Grilled potato salad is an old favorite with a twist. Cooking the potatoes on a grill adds smoky flavor and the creamy dressing takes it to a new level. If you aren’t a fan of classic potato salad, try this no mayo version. You’re going to love it!
Full recipe + amounts can be found in the recipe card below.
- Potatoes. I used a small, waxy variety. Fluffy, floury potatoes are more likely to break apart on the grill. You could cut larger potatoes into wedges too if you preferred.
- Sour cream.
- Fresh dill.
- Lemon juice.
- Garlic powder.
- Salt and pepper.
- Olive oil.
How to make grilled potato salad
- Prepare the potatoes: Slice potatoes in half or wedges if using larger potatoes. Place in a large pot and cover with water. Season with salt then bring to a simmer. Boil for 10 minutes or until the potatoes are just tender. Avoid overcooking as they will finish cooking on the grill. Drain and allow to cool for 10 minutes.
- Make the dressing: While the potatoes cool, whisk together the sour cream, milk, herbs and seasoning. The dressing needs to be a little thicker than heavy/whipping cream. Set aside.

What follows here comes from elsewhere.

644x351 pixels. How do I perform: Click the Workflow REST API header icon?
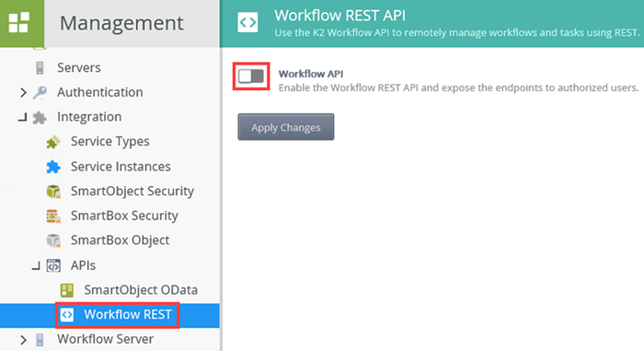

- Grill the potatoes: Preheat a grill on high for 5 minutes. Brush the potatoes with olive oil then place on the grill. Allow to cook for 5-10 minutes, turning every few minutes, until the potatoes are cooked through and caramelized. Remove from the grill and place on a large serving platter.
- Finish the salad: Pour over the dressing and add dill fronds. Serve warm.
How long does potato salad last?
Because there’s no mayonnaise in this recipe, the potato salad will last a little longer than classic potato salad. The salad can be kept covered in the fridge for 2-3 days.
Potato salad recipes
- Easy creamy condensed milk potato salad
- Sour cream potato salad
Grilled potato salad
- 1½ kg (3lbs) new potatoes halved
- 2 tsp salt
- 2 tbsp oil
For the sour cream dressing
- ½ cup sour cream
- 1-2 tbsp milk
- 2 tsp chives finely chopped
- 1 tsp fresh dill finely chopped
- ½ tsp garlic powder
- salt and pepper to taste
Place the potatoes in a large pot and top with water. Season with salt and bring to a boil.
Allow to cook for 10 minutes or until just tender. Drain the potatoes and allow to cool for a few minutes.
Preheat an outdoor grill or griddle pan on high for 5 minutes.
Brush the potatoes with olive oil and season with salt.
Place the potatoes on the grill and allow to cook for 5 minutes a side or until they are cooked through and caramelized. Remove from the grill and place on a large serving platter.
To make the dressing, whisk together all the ingredients. Adjust seasoning if necessary.
Pour the dressing over the potatoes and garnish with extra herbs (optional).